Most data mining applications work with the same high-level view, where a model learns from some data and is applied to other data, although the details often change quite considerably.
Data mining applications involve creating data sets and tuning the algorithm as explained in the following steps
- We start our data mining process by creating a dataset, describing an aspect of the real world. Datasets comprise of the following two aspects:
- Samples: These are objects in the real world, such as a book, photograph, animal, person, or any other object. Samples are also referred to as observations, records or rows, among other naming conventions.

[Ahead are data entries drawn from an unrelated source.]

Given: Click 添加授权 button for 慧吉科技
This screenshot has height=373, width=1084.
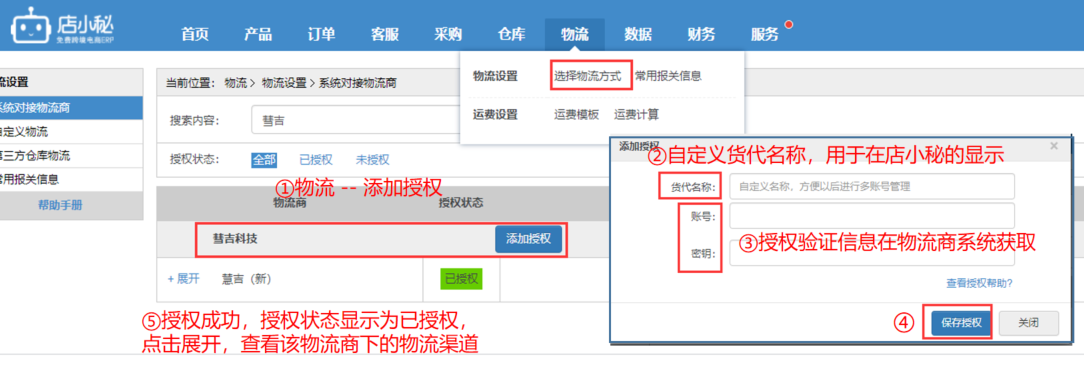Looking at the screenshot, I should [x=528, y=239].
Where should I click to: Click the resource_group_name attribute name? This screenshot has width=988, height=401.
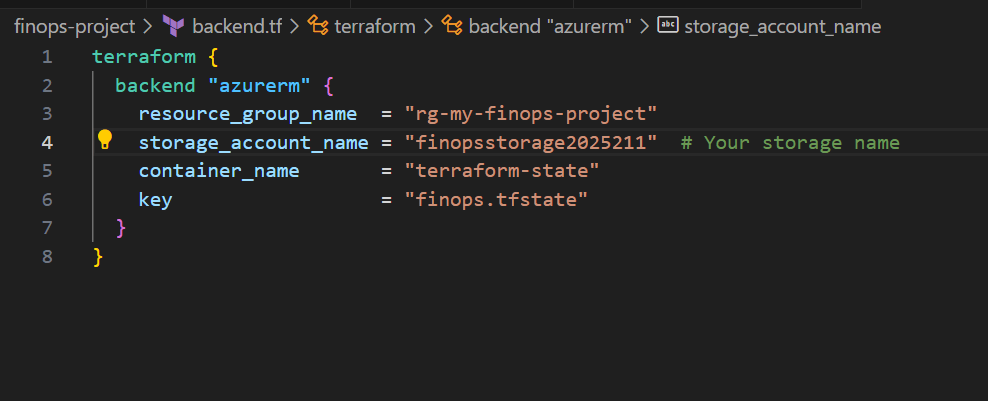pos(248,114)
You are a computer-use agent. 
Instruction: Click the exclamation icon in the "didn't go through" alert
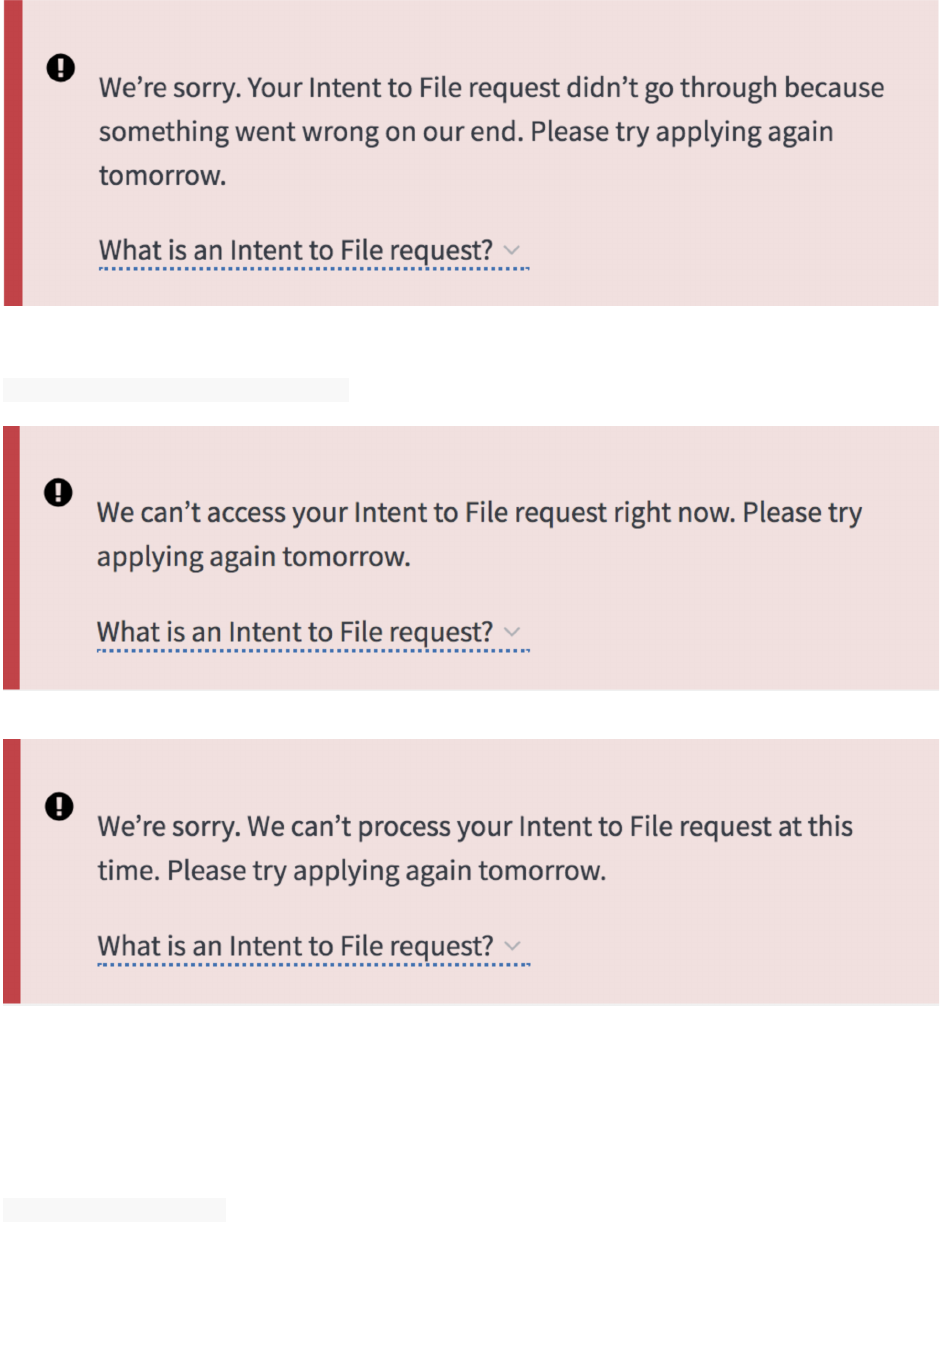tap(61, 67)
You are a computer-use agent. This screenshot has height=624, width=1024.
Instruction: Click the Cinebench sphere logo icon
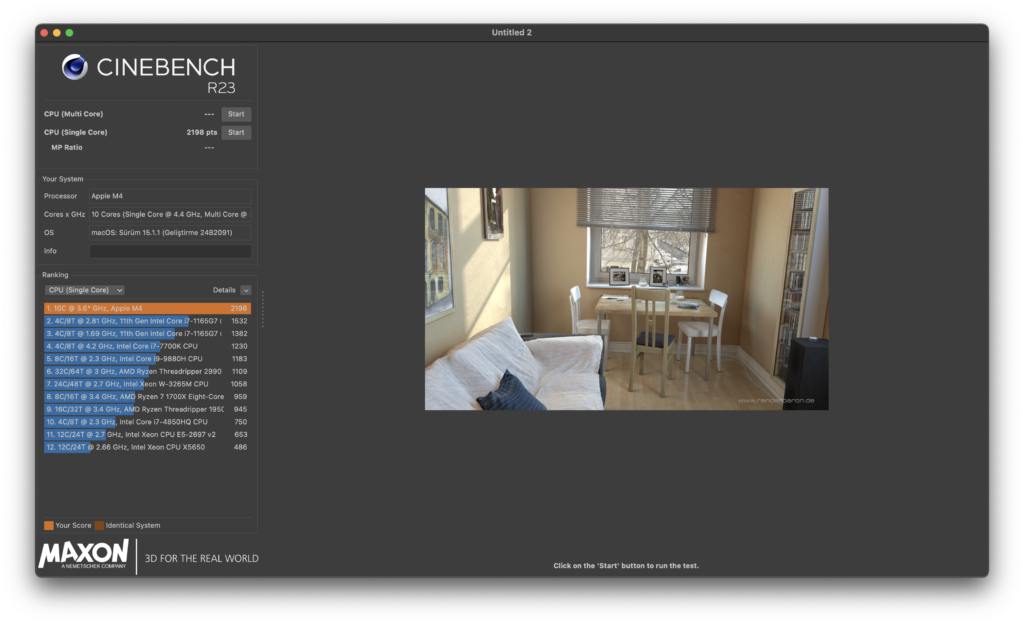tap(74, 67)
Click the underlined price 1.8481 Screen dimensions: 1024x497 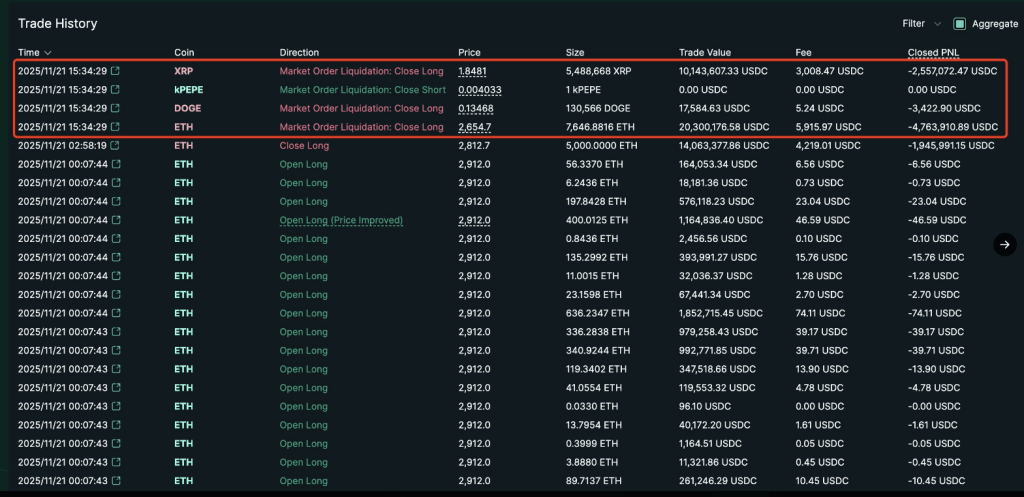[x=472, y=71]
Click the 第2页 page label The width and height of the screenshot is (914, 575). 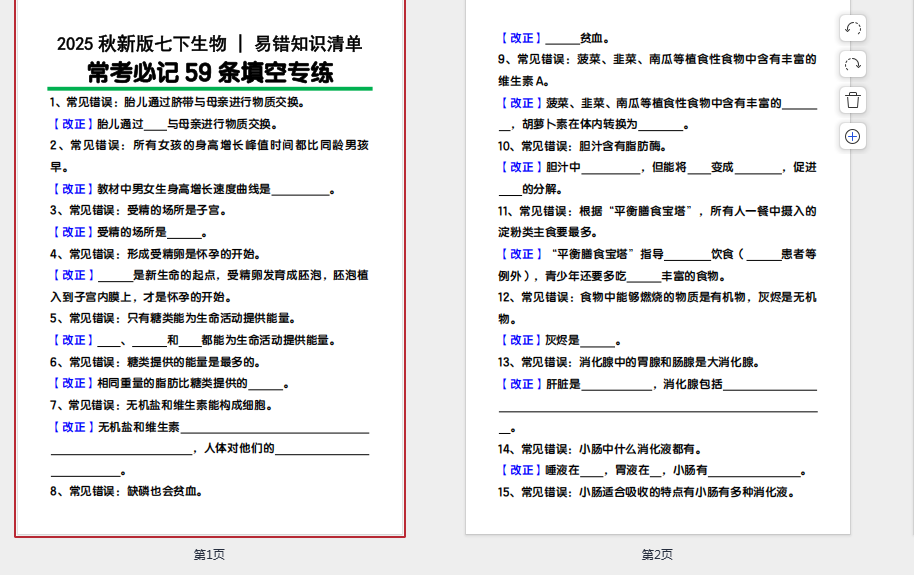[x=657, y=554]
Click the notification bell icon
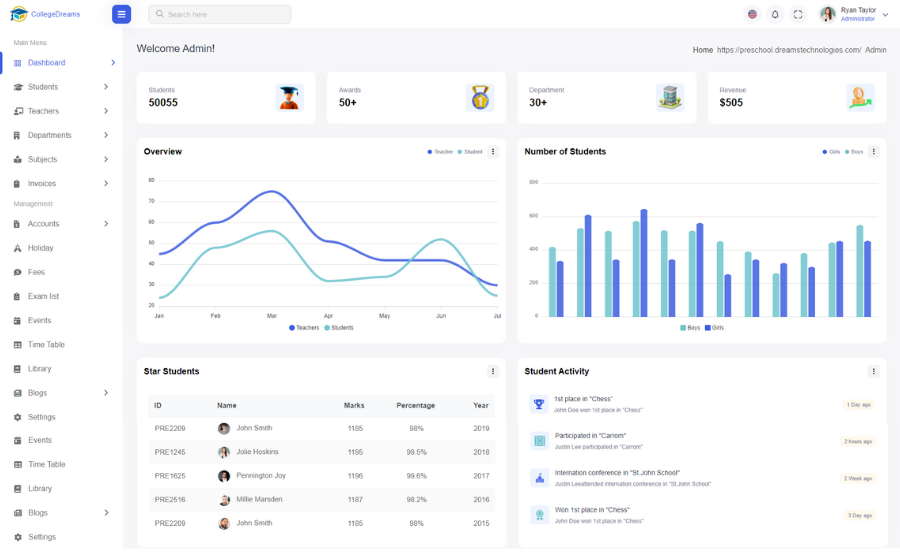 (x=775, y=14)
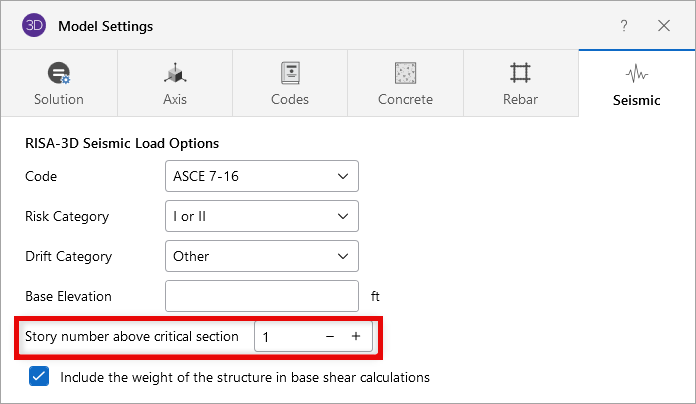Click the Solution tab icon
The width and height of the screenshot is (696, 404).
[x=59, y=73]
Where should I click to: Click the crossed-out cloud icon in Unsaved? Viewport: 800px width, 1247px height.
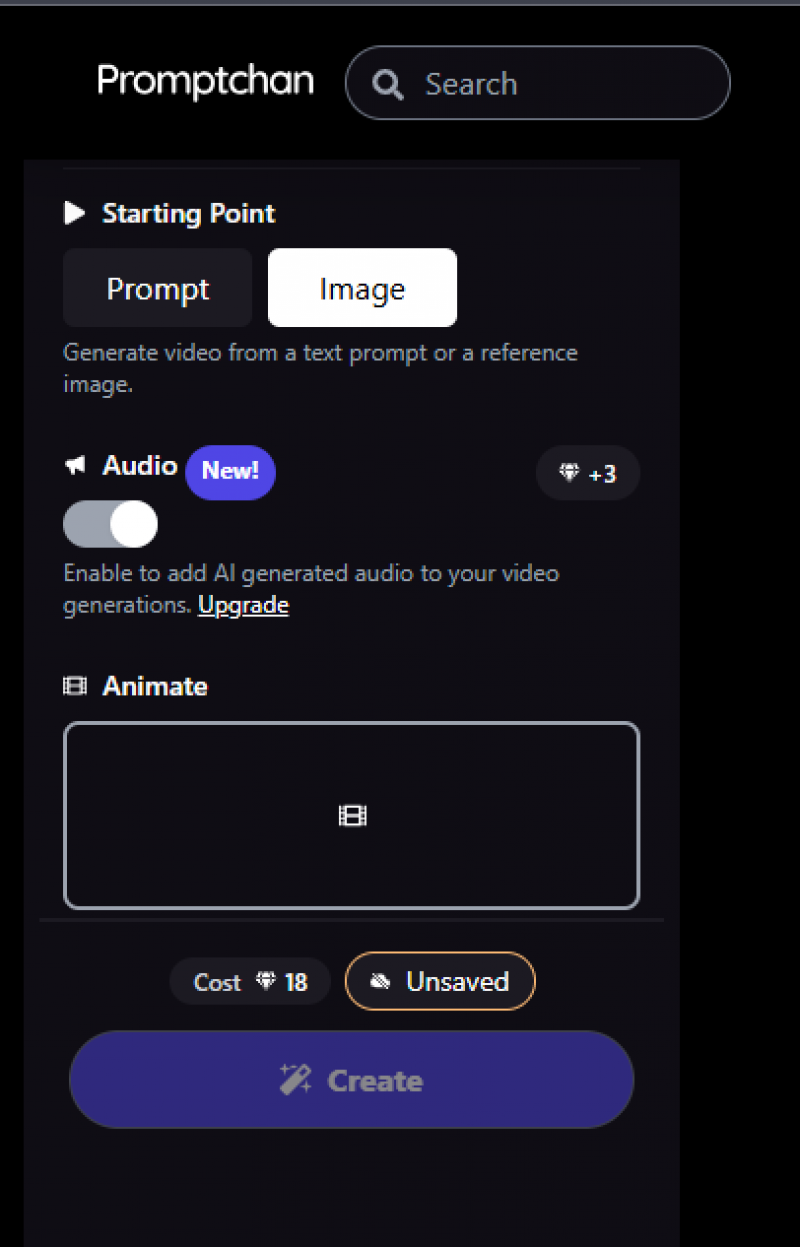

- Features: These are descriptions or measurements of the samples in our dataset. Features could be the length, frequency of a specific word, the number of legs on an animal, date it was created, and so on. Features are also referred to as variables, columns, attributes or covariant, again among other naming conventions.
- The next step is tuning the data mining algorithm. Each data mining algorithm has parameters, either within the algorithm or supplied by the user. This tuning allows the algorithm to learn how to make decisions about the data.
As a simple example, we may wish the computer to be able to categorize people as short or tall. We start by collecting our dataset, which includes the heights of different people and whether they are considered short or tall:
Person | Height | Short or tall? |
1 | 155cm | Short |
2 | 165cm | Short |
3 | 175cm | Tall |
4 | 185cm | Tall |
As explained above, the next step involves tuning the parameters of our algorithm. As a simple algorithm; if the height is more than x, the person is tall. Otherwise, they are short. Our training algorithms will then look at the data and decide on a good value for x. For the preceding data, a reasonable value for this threshold would be 170 cm. A person taller than 170 cm is considered tall by the algorithm. Anyone else is considered short by this measure. This then lets our algorithm classify new data, such as a person with height 167 cm, even though we may have never seen a person with those measurements before.
In the preceding data, we had an obvious feature type. We wanted to know if people are short or tall, so we collected their heights. This feature engineering is a critical problem in data mining. In later chapters, we will discuss methods for choosing good features to collect in your dataset. Ultimately, this step often requires some expert domain knowledge or at least some trial and error.
In this book, we will introduce data mining through Python. In some cases, we choose clarity of code and workflows, rather than the most optimized way to perform every task. This clarity sometimes involves skipping some details that can improve the algorithm's speed or effectiveness.